▶ WHAT TO PRODUCE: Repeat all entries exactly.

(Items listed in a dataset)
━━━━━━━━━━
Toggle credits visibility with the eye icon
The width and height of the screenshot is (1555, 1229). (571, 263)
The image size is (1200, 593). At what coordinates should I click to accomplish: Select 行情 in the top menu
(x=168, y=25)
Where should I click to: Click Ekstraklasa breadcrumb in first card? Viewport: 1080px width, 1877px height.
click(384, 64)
━━━━━━━━━━
▶ RESPONSE AREA:
Toggle credits visibility with the eye icon
The width and height of the screenshot is (1555, 1229). (571, 263)
The image size is (1200, 593). At what coordinates should I click to accomplish: Select 行情 in the top menu
(x=168, y=25)
Where should I click to: Click Ekstraklasa breadcrumb in first card? Viewport: 1080px width, 1877px height.
click(384, 64)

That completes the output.